- Extract:
= = = = =

If you're only open the hours I'm at work, I'm not going to shop at your store.
This is my problem, too. The problem is that companies not only expect you to to work late into the evening "when necessary", meaning on days that end in "y", but they also expect that the fact that you worked a 20 hour shift on Monday does not mean you can come in late on Tuesday, and you certainly cannot expect to be allowed to take a half hour to go run some errands during the day, unless you are willing to give up your lunch hour to run those errands instead of maintaining your health so that you can be a more productive employee.
"Oops, the off button was malfunctioning during the time of the incident."
One of my favorite things to do during a conference call is to wait for somebody to start some tirade after hitting mute and then to say "By the way, IT says they will have the mute button fixed by Friday."
If it "accidentally breaks" 50% of the time, it still means that half the time it's working, which is higher than the 0% we have now.

= = = = =

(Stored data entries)
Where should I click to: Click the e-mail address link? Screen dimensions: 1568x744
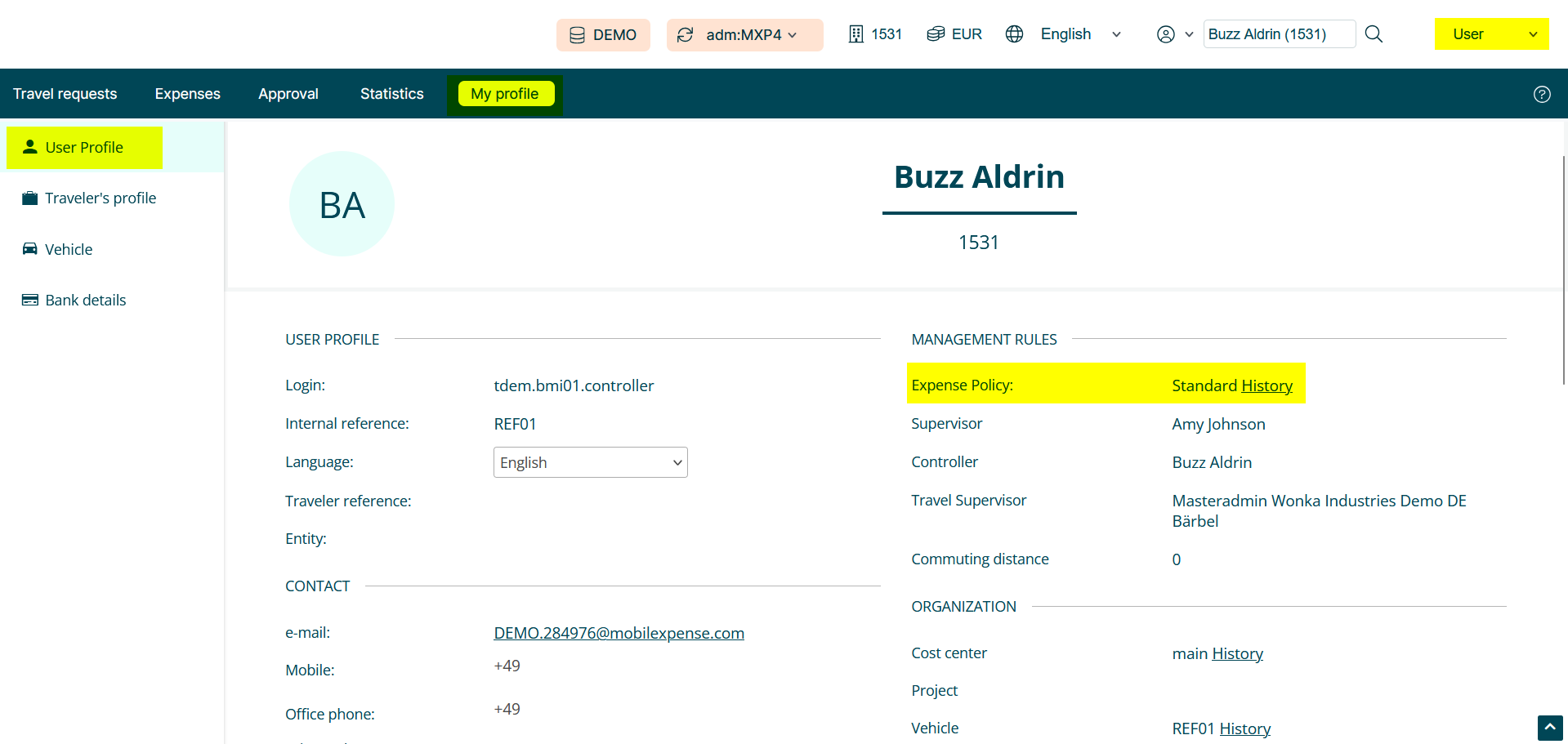point(619,634)
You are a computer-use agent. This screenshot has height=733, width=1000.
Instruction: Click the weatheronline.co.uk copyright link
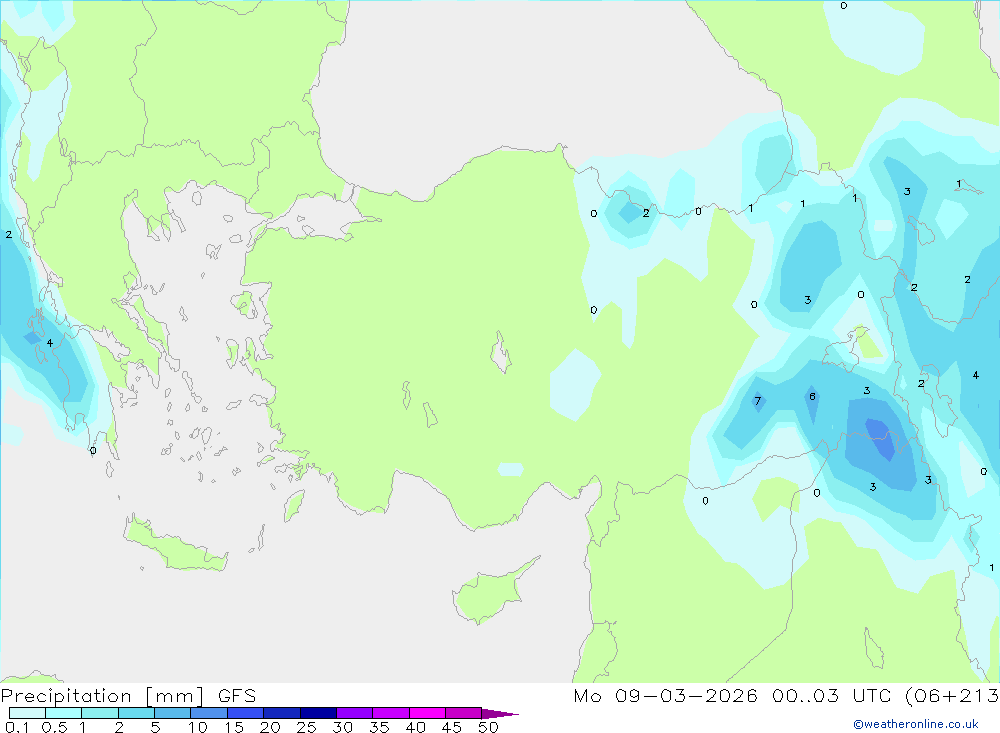(x=915, y=724)
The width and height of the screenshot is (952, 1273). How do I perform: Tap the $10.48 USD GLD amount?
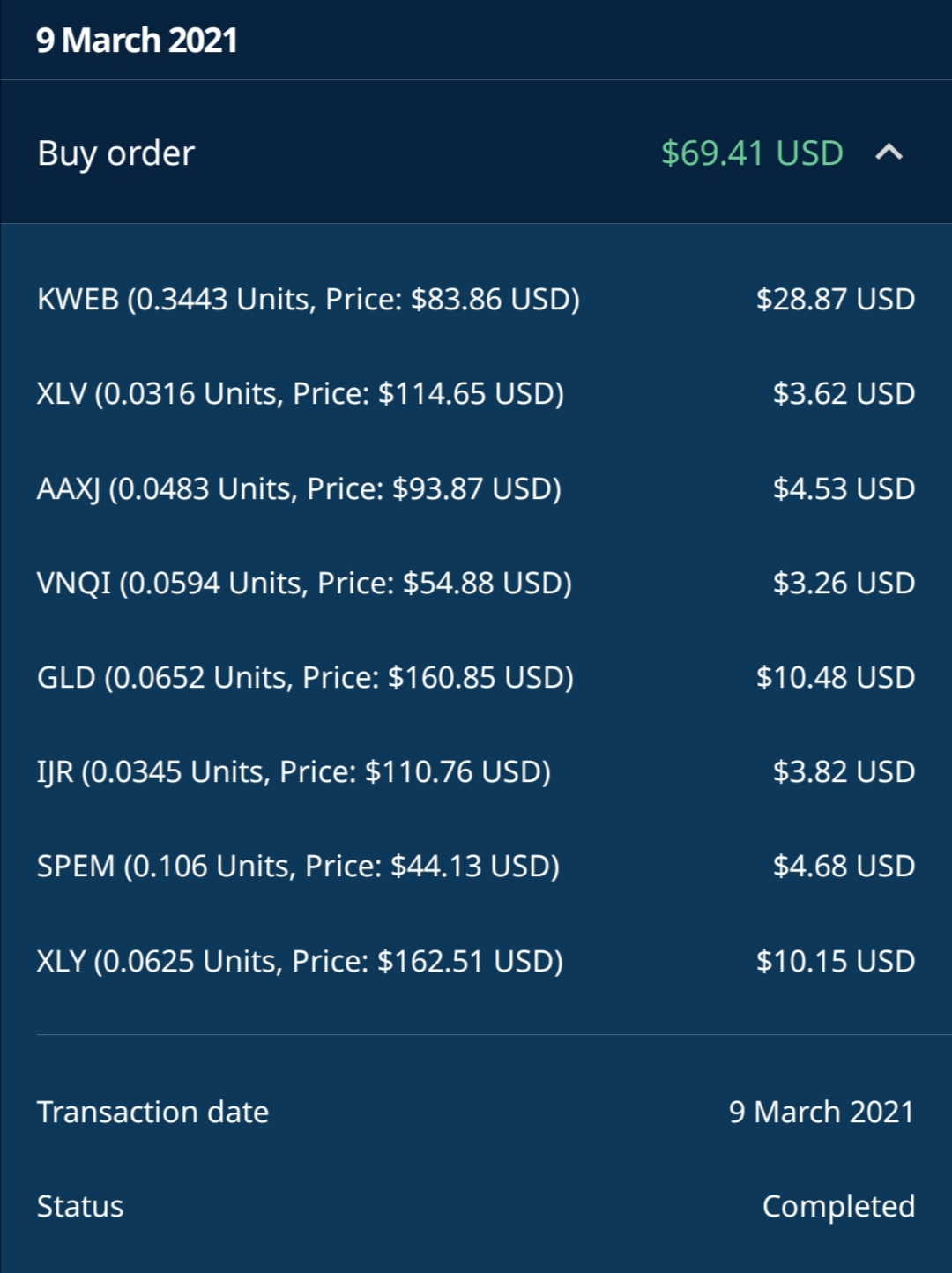tap(836, 677)
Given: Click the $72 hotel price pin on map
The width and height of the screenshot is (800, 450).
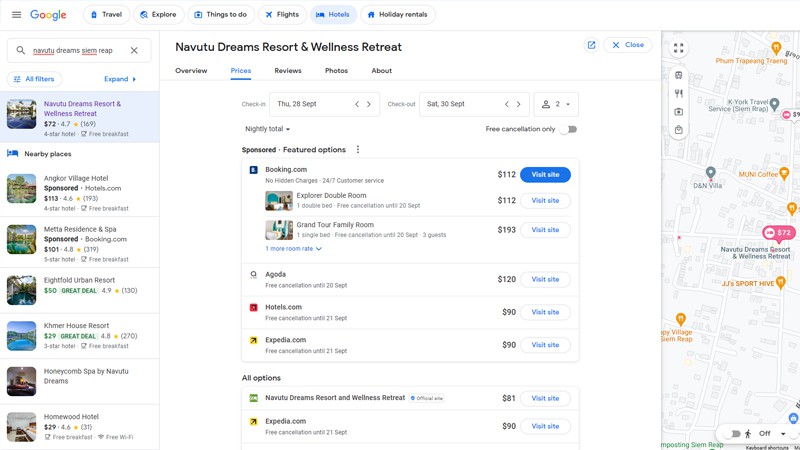Looking at the screenshot, I should pos(778,233).
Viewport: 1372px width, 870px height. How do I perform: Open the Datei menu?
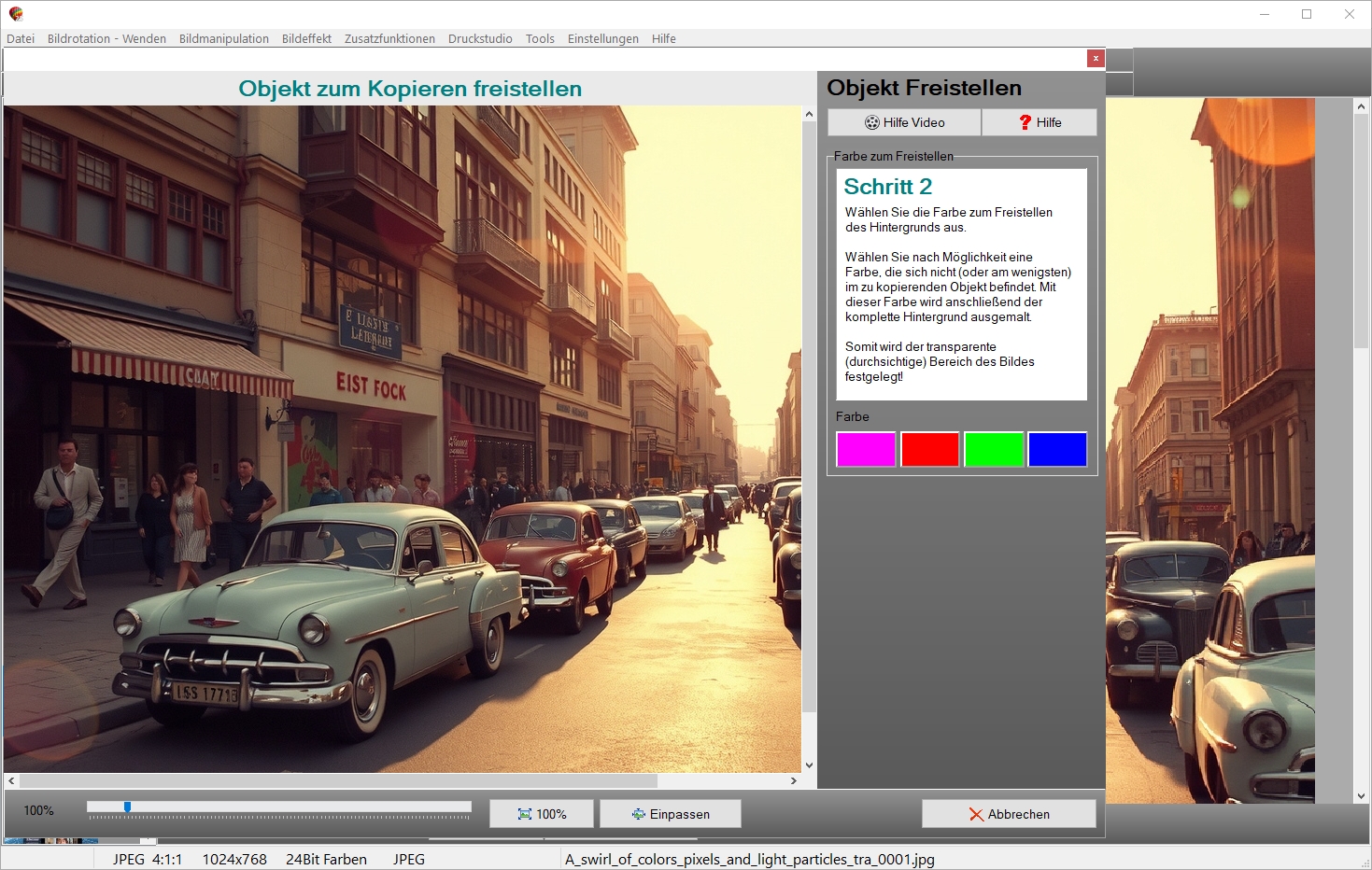click(21, 38)
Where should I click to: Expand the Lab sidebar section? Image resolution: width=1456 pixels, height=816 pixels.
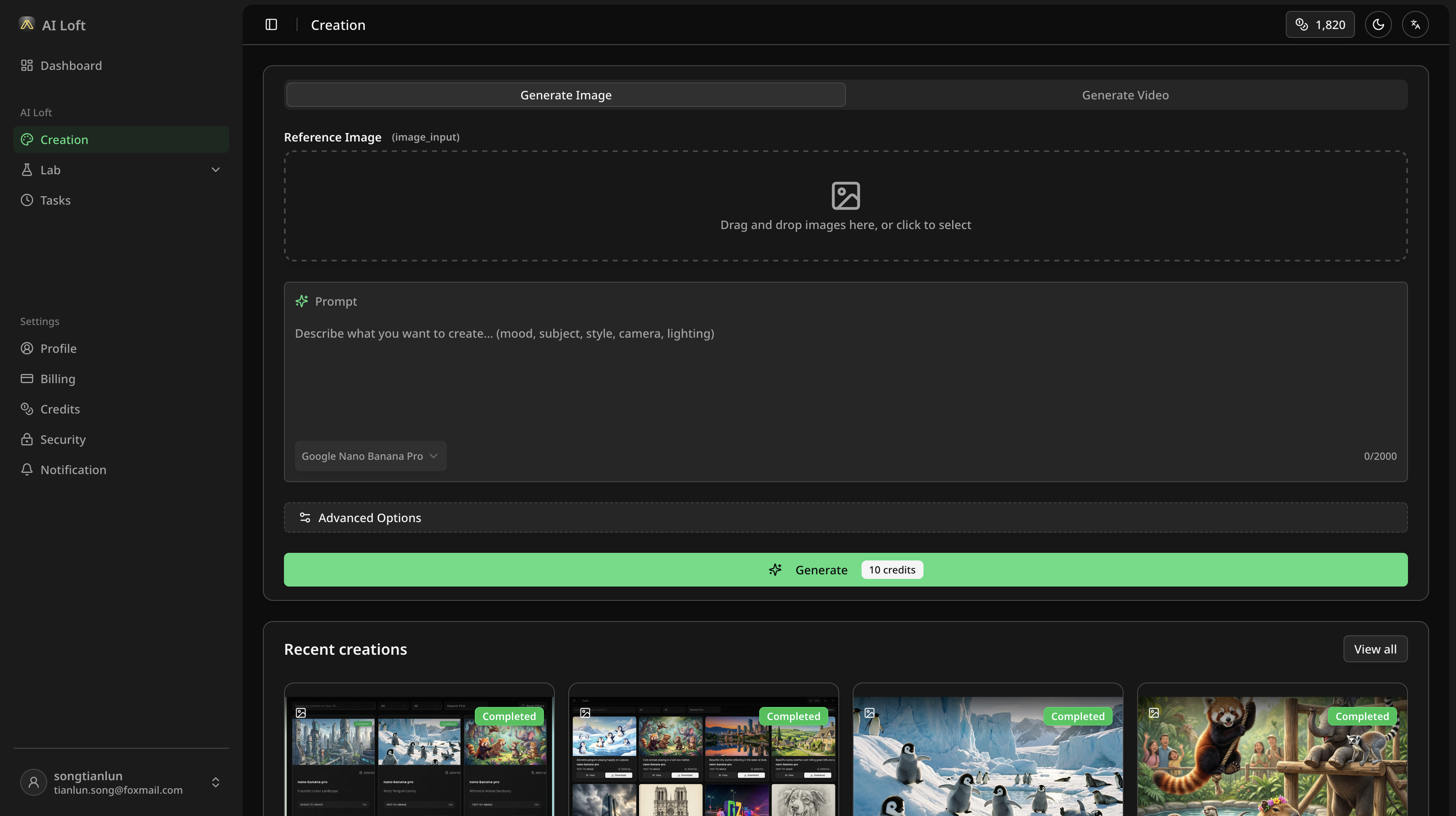(121, 170)
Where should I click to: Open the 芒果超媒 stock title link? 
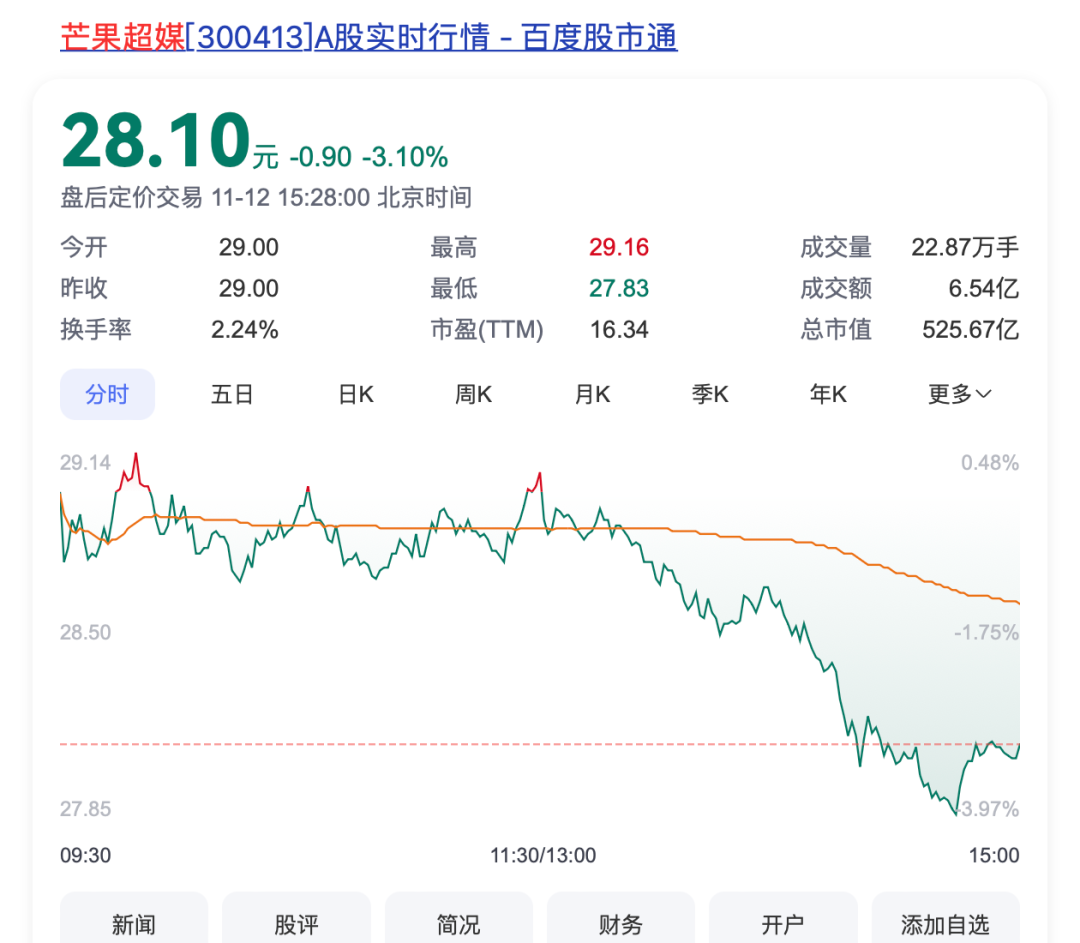click(368, 38)
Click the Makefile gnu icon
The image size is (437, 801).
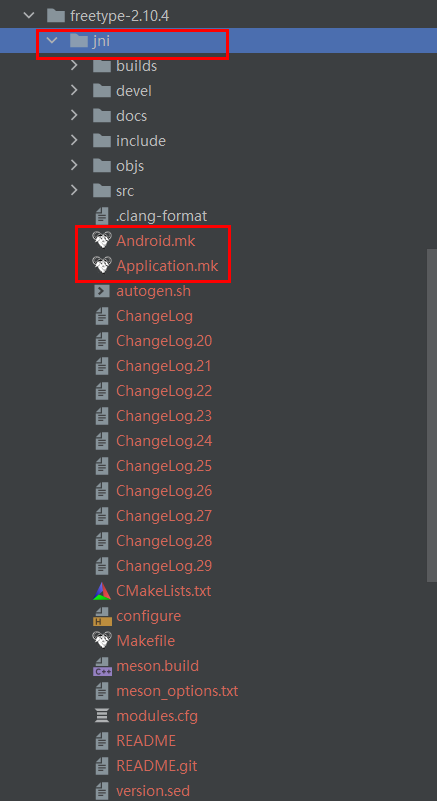point(102,641)
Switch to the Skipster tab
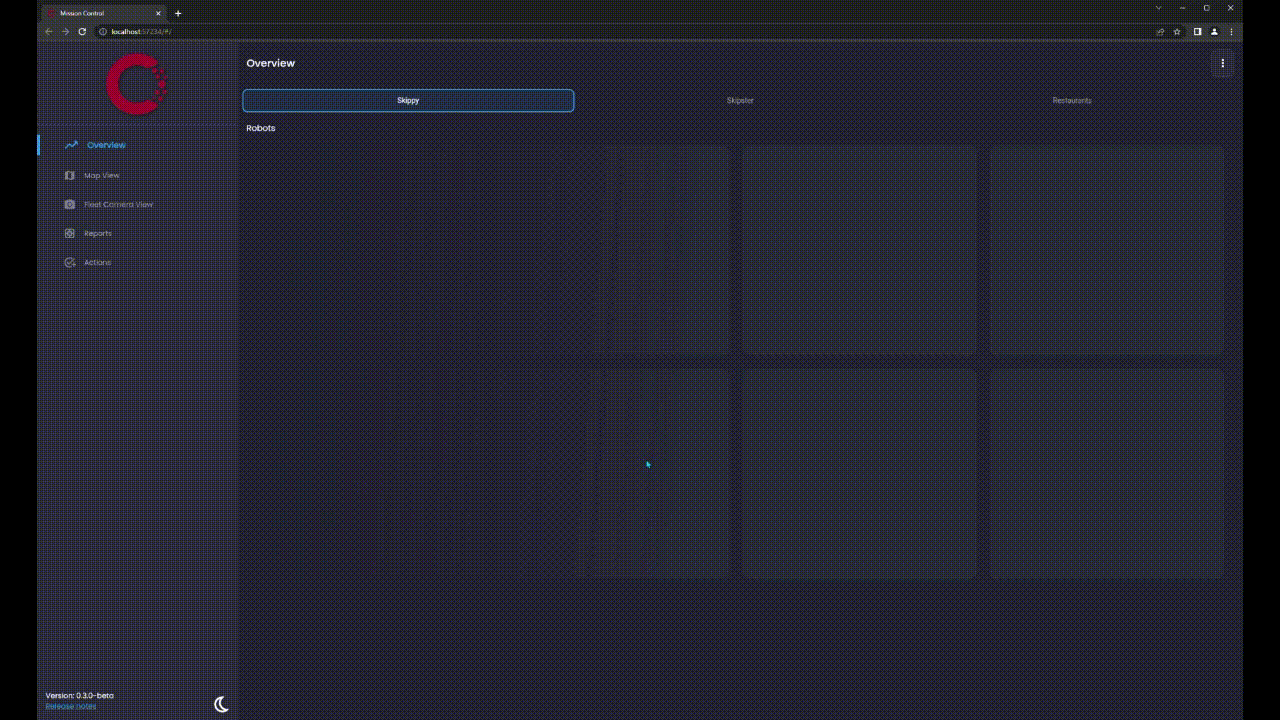This screenshot has width=1280, height=720. [x=740, y=100]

= = = = =

- Short problem: Write out the text on work hours and mute buttons word for word, beginning at the words that contain "If you're only" and stopping after "more productive employee.". These records were drawn from a separate source.

- Reply:
If you're only open the hours I'm at work, I'm not going to shop at your store.
This is my problem, too. The problem is that companies not only expect you to to work late into the evening "when necessary", meaning on days that end in "y", but they also expect that the fact that you worked a 20 hour shift on Monday does not mean you can come in late on Tuesday, and you certainly cannot expect to be allowed to take a half hour to go run some errands during the day, unless you are willing to give up your lunch hour to run those errands instead of maintaining your health so that you can be a more productive employee.